What you will do - Repeat every one of the lines below word for word, but leave the pictures out.

[Location data for words and elements]

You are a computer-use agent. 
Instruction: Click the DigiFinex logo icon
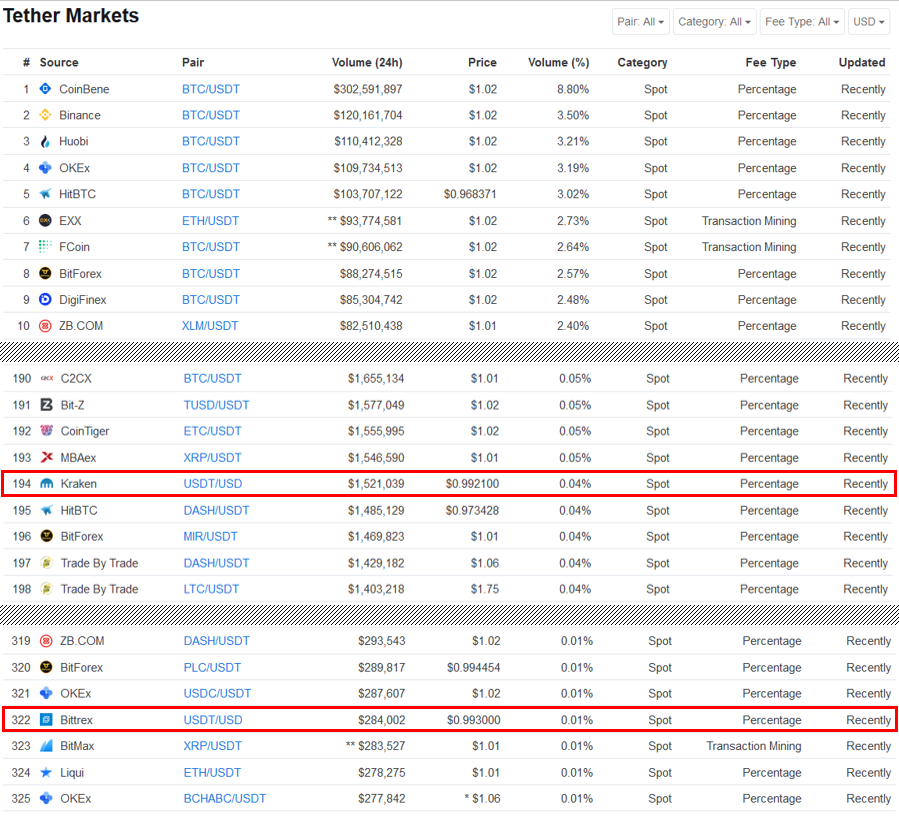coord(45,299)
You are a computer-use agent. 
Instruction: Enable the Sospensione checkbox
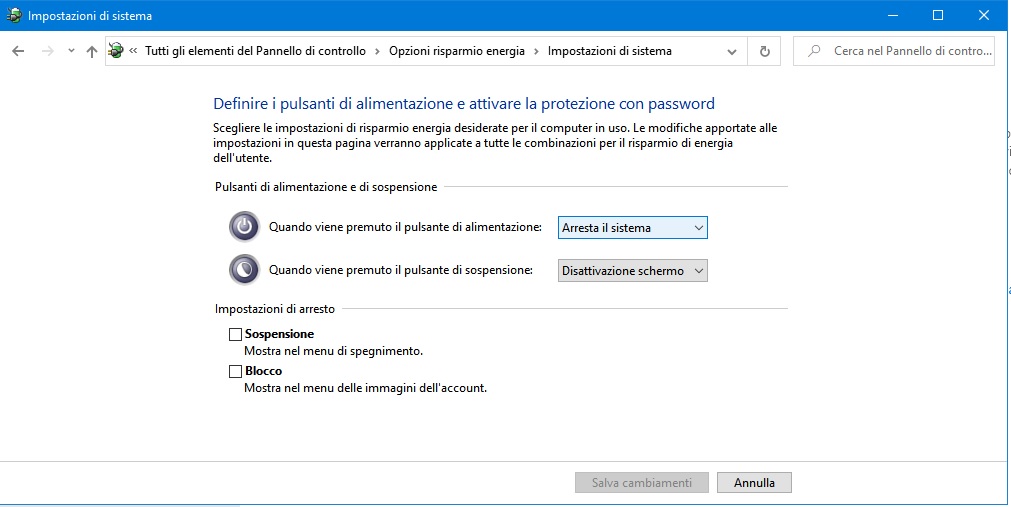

Completed exercise -
You are a computer-use agent. 
Instruction: Click the DigiFinex logo icon
coord(45,299)
You are a computer-use agent. 
Instruction: Enable the Sospensione checkbox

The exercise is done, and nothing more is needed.